The tax split is steep enough to catch attention. Live dealer games would be taxed at 20%, while other online casino games would face a 40% rate. Watson estimates the market could bring in about $250 million a year.
The bill also includes guardrails. Operators would have to display problem gambling warnings, ban credit card deposits, and face penalties of up to $1 million for tampering with gaming systems.
Virginia Adds Urgency
Watson says Maryland is not debating this in a vacuum.
He pointed to Virginia, where lawmakers have also been weighing online casino legislation. That matters for Maryland because regional competition is already a sore spot, especially for MGM National Harbor, which draws heavily from Northern Virginia.
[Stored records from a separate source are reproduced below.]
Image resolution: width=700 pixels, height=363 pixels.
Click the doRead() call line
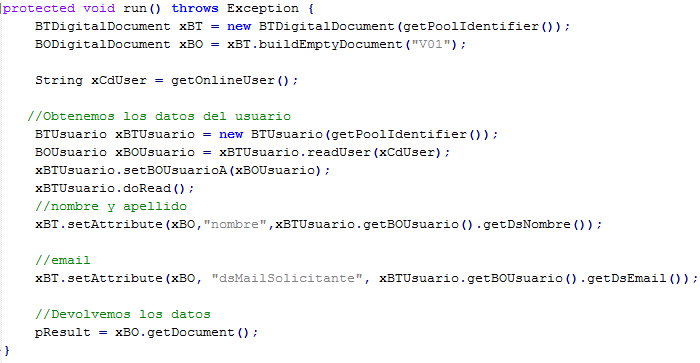click(114, 188)
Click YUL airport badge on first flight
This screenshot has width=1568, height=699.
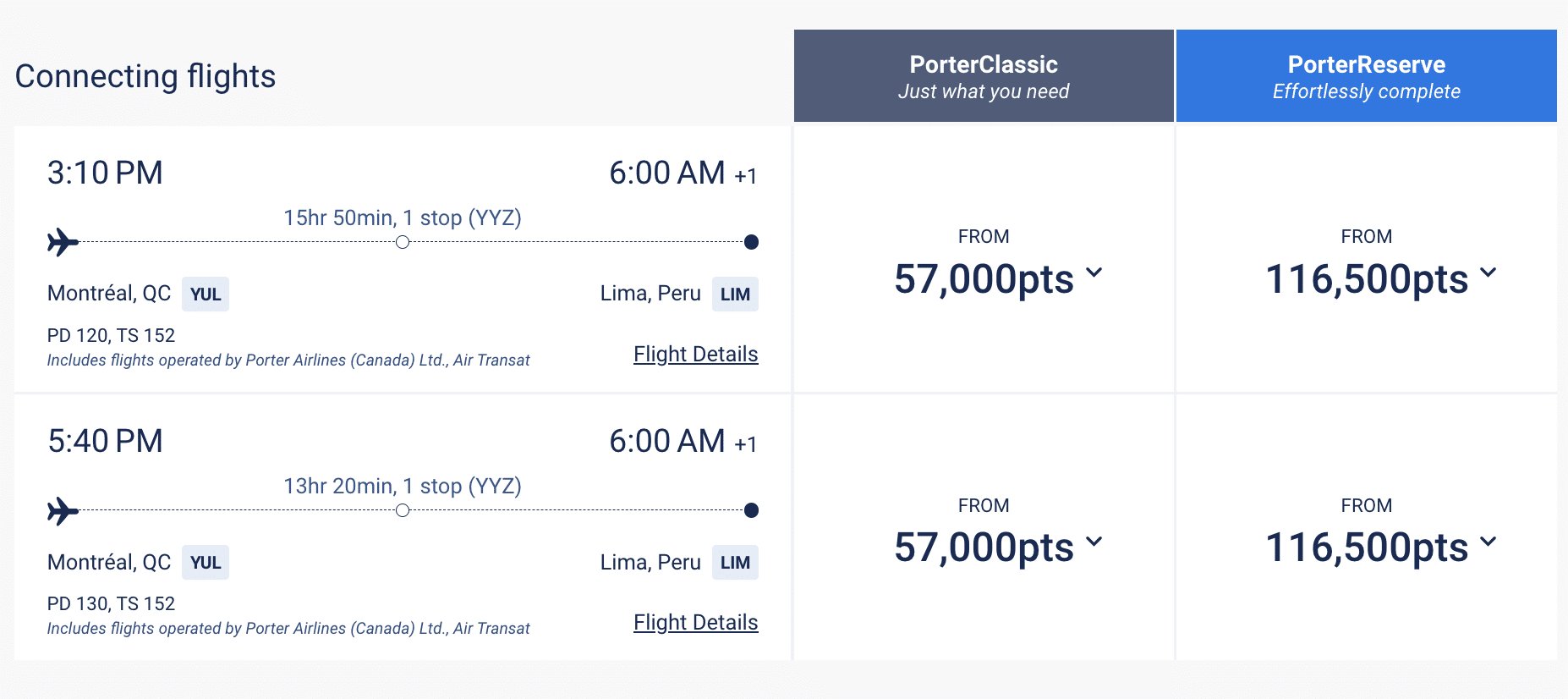pos(206,294)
Watson argues a new Virginia casino would do more damage to Maryland’s retail market than regulated online play ever could. His broader pitch is that Maryland needs to stay competitive instead of waiting to lose players.
Opposition Stays Firm
Not everyone is buying that argument.
Ocean Downs Casino and Worcester County officials say online casinos could pull play away from physical properties, cutting jobs and weakening the local impact casinos were supposed to deliver. For critics, this is the core issue: more gambling revenue on paper could still mean less foot traffic, fewer shifts, and less money flowing into host communities.
There is also concern over problem gambling. Opponents say online casino play is easier to access and harder to control, which can raise the risks for vulnerable players.
What Comes Next
SB 885 has passed its first reading and remains under review in the Senate Budget and Taxation Committee.
Even if lawmakers back it, Maryland voters would still have the final say through a referendum.
So once again, Maryland is staring at the same question: is online casino legalization a smart way to capture money already leaving the state, or a move that creates more problems than it solves?